- [EXTRACTED MATERIAL]
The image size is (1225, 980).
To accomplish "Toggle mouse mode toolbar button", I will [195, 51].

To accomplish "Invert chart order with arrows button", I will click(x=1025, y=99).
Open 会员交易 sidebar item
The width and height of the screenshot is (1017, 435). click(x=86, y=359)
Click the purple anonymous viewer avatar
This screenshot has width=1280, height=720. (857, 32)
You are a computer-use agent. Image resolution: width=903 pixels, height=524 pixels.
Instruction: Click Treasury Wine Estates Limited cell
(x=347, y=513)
---
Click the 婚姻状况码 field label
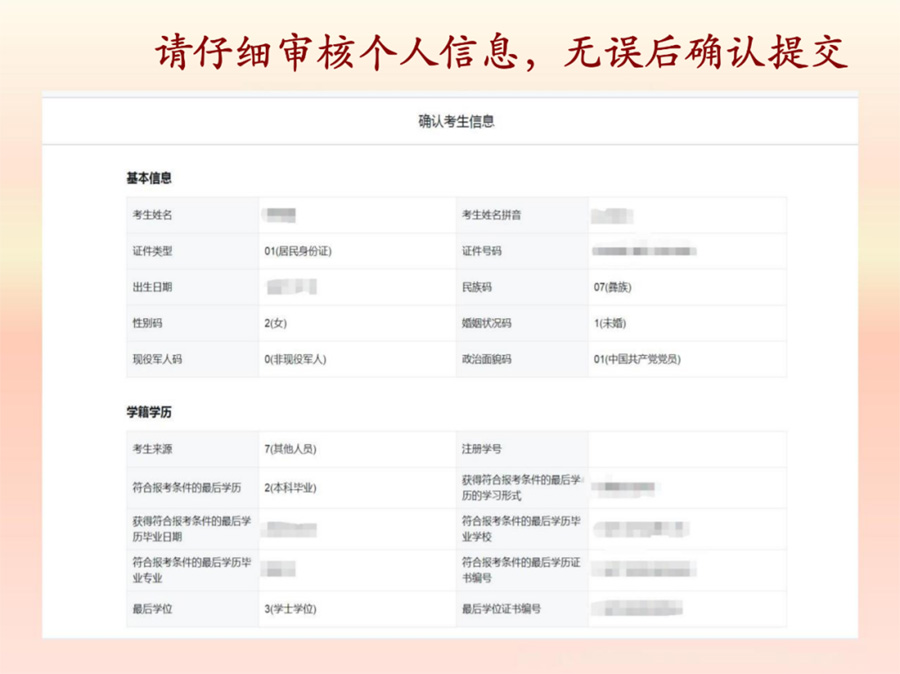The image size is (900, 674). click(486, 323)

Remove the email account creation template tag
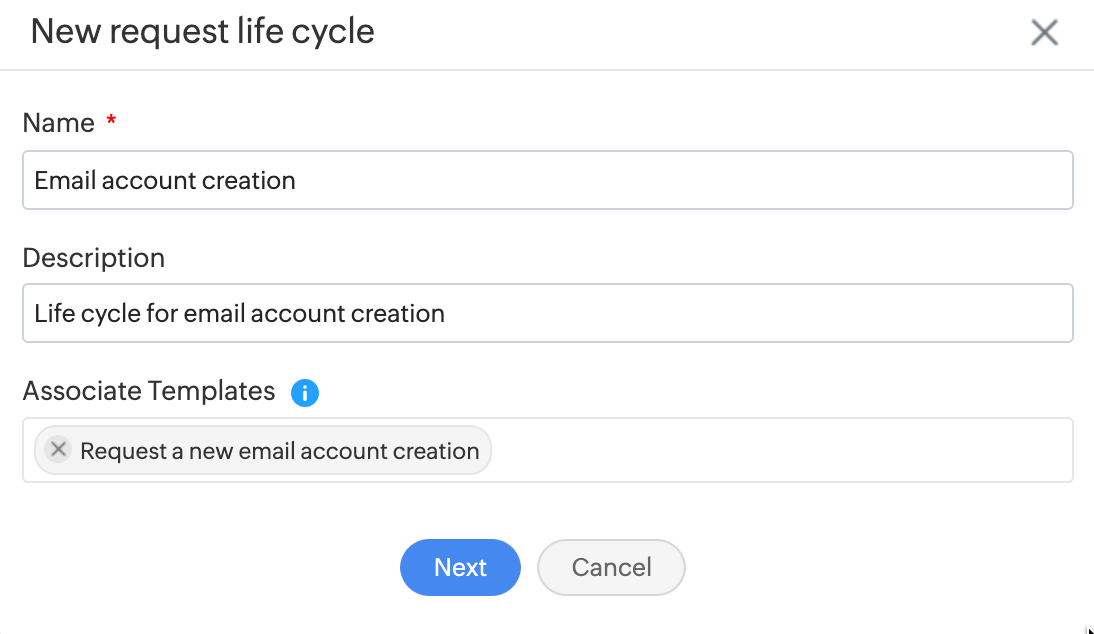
...
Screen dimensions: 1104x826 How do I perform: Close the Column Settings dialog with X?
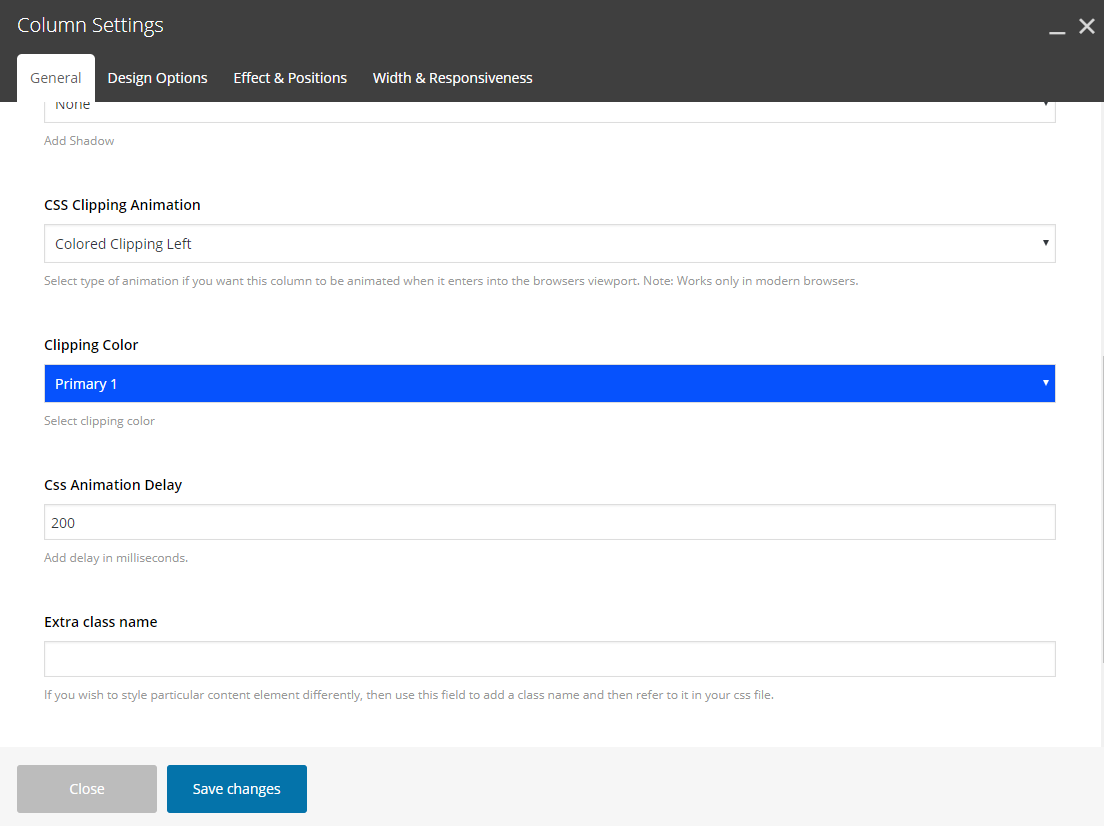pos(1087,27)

- [EXERCISE REQUIREMENTS] Identify every line above that includes the word "button", and show those lines.

- [OUTPUT OF THE TASK]
To accomplish "Toggle mouse mode toolbar button", I will [195, 51].
To accomplish "Invert chart order with arrows button", I will click(x=1025, y=99).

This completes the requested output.